Breakpoint-specific multiplex polymerase chain reaction allows the detection of IKZF1 intragenic deletions and minimal residual disease monitoring in B-cell precursor acute lymphoblastic leukemia

Abstract

Deletion of the Ikaros (IKZF1) gene is an oncogenic lesion frequently associated with BCR-ABL1-positive acute lymphoblastic leukemias. It is also found in a fraction of BCR-ABL1-negative B-cell precursor acute lymphoblastic leukemias, and early studies showed it was associated with a higher risk of relapse. Therefore, screening tools are needed for evaluation in treatment protocols and possible inclusion in risk stratification. Besides monosomy 7 and large 7p abnormalities encompassing IKZF1, most IKZF1 alterations are short, intragenic deletions. Based on cohorts of patients, we mapped the microdeletion breakpoints and developed a breakpoint-specific fluorescent multiplex polymerase chain reaction that allows detection of recurrent intragenic deletions. This sensitive test could also detect IKZF1 subclonal deletions, whose prognostic significance should be evaluated. Moreover, we show that consensus breakpoint sequences can be used as clonal markers to monitor minimal residual disease. This paper could be useful for translational studies and in clinical management of BCP-ALL.

Figure 1.

(A) Array-CGH plots showing an IKZF1 intragenic Δ4-8 deletion (case CGH #1). (B) Schematic representation of IKZF1 gene and recurrent intragenic deletions with primer sequences for breakpoint-specific PCR. Boxes represent exons, with the non-coding exon 1 in dark gray. Blue and green arrows represent forward fluorescent-labeled primers, black arrows represent non-labeled reverse primers. GL, germline, designates the primer for control amplification of a non-rearranged IKZF1 sequence. (C) Representative Genescan pattern of each type of IKZF1 rearrangement amplified by breakpoint-specific fluorescent multiplex PCR. Amplicon size ranges are indicated.
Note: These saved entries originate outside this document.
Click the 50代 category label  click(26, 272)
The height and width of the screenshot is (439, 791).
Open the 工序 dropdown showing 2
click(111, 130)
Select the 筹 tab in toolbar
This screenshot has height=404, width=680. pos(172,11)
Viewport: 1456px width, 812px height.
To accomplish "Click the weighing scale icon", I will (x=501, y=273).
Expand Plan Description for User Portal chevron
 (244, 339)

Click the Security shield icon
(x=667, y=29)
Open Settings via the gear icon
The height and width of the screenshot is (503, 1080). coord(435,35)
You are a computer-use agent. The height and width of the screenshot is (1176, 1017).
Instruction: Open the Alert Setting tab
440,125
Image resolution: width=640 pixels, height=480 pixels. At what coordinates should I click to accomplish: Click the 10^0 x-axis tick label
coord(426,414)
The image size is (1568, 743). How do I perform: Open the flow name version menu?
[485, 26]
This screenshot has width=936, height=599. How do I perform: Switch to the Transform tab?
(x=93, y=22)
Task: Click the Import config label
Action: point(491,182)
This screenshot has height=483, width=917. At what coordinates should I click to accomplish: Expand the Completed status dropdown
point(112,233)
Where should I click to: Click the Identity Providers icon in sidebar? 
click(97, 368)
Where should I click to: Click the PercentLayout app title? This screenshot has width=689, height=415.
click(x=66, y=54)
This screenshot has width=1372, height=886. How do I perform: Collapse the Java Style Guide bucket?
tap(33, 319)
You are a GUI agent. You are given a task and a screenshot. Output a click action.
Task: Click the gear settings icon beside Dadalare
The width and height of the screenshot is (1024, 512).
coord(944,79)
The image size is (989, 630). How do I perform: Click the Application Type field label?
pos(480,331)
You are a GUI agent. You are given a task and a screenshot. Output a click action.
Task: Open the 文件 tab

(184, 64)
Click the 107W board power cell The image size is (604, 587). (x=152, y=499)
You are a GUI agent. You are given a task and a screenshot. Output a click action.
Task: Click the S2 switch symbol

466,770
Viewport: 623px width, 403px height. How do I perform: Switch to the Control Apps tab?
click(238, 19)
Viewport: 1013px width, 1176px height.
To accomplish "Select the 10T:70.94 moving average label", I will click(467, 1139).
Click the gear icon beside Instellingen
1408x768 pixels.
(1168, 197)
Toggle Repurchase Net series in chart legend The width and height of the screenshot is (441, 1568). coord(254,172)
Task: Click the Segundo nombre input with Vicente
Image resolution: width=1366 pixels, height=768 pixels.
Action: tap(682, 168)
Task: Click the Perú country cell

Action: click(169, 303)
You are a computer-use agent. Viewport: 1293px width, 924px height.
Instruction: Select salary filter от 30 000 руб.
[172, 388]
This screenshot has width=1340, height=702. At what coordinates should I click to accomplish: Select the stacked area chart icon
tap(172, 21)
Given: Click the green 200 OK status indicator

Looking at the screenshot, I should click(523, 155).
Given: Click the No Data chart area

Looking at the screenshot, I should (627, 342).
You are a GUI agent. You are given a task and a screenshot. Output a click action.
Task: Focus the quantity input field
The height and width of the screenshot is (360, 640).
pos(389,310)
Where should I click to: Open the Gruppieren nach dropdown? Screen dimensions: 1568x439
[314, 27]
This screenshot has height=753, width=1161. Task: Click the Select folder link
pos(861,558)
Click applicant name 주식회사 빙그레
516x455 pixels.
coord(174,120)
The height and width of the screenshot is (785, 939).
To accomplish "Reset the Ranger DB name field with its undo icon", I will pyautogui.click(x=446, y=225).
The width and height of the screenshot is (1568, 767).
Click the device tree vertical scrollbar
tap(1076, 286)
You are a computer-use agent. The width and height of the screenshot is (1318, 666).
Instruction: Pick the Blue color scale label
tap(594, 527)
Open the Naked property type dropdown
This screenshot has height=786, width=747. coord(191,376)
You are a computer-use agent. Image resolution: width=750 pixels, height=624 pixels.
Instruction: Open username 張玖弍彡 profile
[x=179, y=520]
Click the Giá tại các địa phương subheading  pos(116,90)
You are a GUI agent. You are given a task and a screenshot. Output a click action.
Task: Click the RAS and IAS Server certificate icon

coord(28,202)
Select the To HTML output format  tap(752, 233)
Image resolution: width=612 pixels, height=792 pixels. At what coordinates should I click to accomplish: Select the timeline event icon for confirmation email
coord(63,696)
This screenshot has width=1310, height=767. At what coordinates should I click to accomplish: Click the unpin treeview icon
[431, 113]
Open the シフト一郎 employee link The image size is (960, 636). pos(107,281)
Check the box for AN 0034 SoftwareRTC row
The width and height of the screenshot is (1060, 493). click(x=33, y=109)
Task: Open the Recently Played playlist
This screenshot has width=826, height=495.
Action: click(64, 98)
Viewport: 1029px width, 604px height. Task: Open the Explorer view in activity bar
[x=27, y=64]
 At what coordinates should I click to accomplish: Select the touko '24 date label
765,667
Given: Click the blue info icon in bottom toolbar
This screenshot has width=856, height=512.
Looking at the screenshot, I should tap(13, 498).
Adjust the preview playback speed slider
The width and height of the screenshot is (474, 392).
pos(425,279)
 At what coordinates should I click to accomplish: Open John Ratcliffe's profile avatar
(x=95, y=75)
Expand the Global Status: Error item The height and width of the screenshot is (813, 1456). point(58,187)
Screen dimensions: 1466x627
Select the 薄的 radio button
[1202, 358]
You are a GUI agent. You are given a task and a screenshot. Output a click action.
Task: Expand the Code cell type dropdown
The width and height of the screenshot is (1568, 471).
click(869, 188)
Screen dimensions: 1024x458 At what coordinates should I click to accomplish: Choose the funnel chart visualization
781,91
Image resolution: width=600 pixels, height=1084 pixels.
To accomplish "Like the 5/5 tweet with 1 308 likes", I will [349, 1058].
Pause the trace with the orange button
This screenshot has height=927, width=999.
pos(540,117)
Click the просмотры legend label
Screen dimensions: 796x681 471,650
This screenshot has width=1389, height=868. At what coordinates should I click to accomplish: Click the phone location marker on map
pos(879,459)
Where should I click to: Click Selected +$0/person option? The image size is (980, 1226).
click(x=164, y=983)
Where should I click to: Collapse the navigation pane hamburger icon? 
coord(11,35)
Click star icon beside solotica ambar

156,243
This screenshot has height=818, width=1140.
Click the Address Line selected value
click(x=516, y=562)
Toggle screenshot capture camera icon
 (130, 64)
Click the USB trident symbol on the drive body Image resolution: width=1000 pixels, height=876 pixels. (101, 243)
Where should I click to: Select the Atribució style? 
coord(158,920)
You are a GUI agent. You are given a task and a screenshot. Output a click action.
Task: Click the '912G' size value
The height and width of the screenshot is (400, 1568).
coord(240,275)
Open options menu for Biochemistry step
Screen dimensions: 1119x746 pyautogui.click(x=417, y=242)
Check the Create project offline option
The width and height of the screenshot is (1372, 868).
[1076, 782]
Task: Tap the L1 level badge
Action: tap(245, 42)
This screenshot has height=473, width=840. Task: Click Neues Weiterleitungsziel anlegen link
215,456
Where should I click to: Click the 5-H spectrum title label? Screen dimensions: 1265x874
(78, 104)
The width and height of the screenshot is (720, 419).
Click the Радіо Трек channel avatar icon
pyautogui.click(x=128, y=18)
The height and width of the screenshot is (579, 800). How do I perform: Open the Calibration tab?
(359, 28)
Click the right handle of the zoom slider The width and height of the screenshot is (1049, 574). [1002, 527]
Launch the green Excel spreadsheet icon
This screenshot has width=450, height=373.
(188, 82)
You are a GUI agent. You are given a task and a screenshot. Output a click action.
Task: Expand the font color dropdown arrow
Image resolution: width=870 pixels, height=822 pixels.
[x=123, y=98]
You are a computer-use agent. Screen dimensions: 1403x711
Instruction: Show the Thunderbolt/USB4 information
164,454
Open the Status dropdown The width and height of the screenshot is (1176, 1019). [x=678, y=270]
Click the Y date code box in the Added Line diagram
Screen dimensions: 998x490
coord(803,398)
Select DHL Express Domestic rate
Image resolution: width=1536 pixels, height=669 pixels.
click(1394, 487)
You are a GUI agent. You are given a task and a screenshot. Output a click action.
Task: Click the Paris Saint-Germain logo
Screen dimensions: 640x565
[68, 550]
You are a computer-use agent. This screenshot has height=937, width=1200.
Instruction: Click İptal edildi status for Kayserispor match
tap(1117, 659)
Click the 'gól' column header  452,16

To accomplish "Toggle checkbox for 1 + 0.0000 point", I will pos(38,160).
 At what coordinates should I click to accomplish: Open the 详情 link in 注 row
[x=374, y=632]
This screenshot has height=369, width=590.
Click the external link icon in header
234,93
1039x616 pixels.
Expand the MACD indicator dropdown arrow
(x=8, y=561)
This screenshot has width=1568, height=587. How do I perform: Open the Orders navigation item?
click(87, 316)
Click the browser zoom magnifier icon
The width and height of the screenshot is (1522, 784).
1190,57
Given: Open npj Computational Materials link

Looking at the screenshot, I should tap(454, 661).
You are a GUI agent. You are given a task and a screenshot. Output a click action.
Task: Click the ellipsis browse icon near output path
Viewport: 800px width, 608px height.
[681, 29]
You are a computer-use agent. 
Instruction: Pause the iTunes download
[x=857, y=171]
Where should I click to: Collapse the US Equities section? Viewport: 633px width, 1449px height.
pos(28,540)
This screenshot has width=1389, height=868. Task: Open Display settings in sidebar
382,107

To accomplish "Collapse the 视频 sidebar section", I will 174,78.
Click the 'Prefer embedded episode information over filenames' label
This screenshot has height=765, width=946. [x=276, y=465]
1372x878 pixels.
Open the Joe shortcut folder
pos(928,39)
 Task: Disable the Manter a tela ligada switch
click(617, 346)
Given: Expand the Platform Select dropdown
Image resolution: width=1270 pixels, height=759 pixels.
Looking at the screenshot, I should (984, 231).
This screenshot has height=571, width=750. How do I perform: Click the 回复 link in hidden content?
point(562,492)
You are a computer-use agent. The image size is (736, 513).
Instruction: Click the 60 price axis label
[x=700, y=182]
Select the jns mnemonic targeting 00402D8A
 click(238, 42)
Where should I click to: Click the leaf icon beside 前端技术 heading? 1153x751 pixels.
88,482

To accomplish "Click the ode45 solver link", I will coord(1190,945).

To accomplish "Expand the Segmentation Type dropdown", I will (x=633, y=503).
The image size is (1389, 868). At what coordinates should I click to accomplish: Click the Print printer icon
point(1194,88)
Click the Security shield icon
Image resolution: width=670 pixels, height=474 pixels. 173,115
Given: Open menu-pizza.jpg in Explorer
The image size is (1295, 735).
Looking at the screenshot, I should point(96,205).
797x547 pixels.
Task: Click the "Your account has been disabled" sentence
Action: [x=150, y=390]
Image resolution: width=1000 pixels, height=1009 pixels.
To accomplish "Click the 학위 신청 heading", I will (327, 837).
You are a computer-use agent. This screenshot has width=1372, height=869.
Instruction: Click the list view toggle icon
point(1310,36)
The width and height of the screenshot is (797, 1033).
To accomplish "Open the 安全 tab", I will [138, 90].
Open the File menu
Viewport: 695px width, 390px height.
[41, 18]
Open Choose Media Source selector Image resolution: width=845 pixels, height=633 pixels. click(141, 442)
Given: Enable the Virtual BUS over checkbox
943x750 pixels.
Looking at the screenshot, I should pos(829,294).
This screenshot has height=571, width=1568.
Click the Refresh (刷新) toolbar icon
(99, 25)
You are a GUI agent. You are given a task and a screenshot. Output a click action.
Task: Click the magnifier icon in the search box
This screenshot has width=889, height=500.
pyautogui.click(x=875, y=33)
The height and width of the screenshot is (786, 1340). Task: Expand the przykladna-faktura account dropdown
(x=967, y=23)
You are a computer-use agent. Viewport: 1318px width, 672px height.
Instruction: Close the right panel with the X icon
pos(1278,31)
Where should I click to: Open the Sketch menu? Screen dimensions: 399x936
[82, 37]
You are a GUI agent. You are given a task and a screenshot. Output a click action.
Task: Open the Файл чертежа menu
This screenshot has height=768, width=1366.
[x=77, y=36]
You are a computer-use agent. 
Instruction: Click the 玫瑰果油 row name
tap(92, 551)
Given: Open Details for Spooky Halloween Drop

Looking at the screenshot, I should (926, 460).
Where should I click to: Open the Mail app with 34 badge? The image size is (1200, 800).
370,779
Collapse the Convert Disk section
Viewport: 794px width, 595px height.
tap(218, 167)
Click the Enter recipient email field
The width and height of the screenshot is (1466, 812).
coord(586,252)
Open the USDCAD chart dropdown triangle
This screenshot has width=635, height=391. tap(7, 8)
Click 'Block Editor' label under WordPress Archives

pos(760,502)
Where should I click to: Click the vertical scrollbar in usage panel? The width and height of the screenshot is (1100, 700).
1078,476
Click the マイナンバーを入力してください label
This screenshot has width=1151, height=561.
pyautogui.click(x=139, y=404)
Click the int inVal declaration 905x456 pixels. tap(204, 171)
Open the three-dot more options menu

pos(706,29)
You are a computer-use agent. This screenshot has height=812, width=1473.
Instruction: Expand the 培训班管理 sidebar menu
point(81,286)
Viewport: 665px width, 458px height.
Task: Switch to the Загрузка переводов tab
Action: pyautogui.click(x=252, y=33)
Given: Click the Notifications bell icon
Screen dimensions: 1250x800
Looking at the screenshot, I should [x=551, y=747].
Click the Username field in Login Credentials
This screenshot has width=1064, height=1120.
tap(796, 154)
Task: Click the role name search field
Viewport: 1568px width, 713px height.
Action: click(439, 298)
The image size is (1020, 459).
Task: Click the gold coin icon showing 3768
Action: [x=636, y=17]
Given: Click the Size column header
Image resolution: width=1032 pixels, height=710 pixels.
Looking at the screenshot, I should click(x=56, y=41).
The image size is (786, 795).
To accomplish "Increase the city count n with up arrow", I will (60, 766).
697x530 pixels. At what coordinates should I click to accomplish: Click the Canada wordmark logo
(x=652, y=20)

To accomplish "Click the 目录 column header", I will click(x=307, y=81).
Dotted lines indicate amplicons size ranges for variant breakpoints. GL, germline, indicates the 760 bp control amplicon.

Figure 2.

(A) and (C) Numbers of IKZF1 intragenic deletions detected by either MLPA or PCR, in BCR-ABL1-positive ALL and BCR-ABL1-negative BCP-ALL cases, respectively. (B) and (D) Pie charts representing the frequency of IKZF1 deletions in patients with BCR-ABL1-positive ALL and BCR-ABL1-negative BCP-ALL, respectively. *include 2 cases with biallelic intragenic deletions (one case with Δ4-7 + Δ4-8 and one case with Δ4-7 + Δ2-8) and 3 cases with a clonal rearrangement associated to a subclonal rearrangement (one case with Δ4-7 + minor Δ2-7, one case with Δ2-7 + minor Δ4-7 and one case with 2 Δ4-7). ^†include one case with biallelic intragenic deletions and 2 cases with a clonal rearrangement associated to a subclonal rearrangement. ^‡include one case with biallellic broad deletion and 2 cases with broad deletion and a subclonal intragenic deletion.

Figure 3.

(A) Schematic representation of IKZF1 gene with primers and probes used for Q-PCR for MRD monitoring. Δ2c primer and probes are used for variant breakpoints. Arrows represent primers; solid lines with lozenges represent Taqman probes. (B) Concordance of 54 paired MRD results obtained by Ig/TCR and IKZF1 Q-PCR. Detectable but not quantifiable MRD under the 10^-4 threshold is termed “pos <10^-4” and the opposite “neg <10^-4” for undetectable MRD measurement. R2 is the Pearson's correlation coefficient of the 11 MRD values positive ≥ 10^-4 measured by both methods. As Ig/TCR MRD analysis was performed with 2 markers for most patients, the marker with the best sensitivity and quantitative range was retained for non-quantifiable results, and the mean result of the 2 markers for quantifiable results.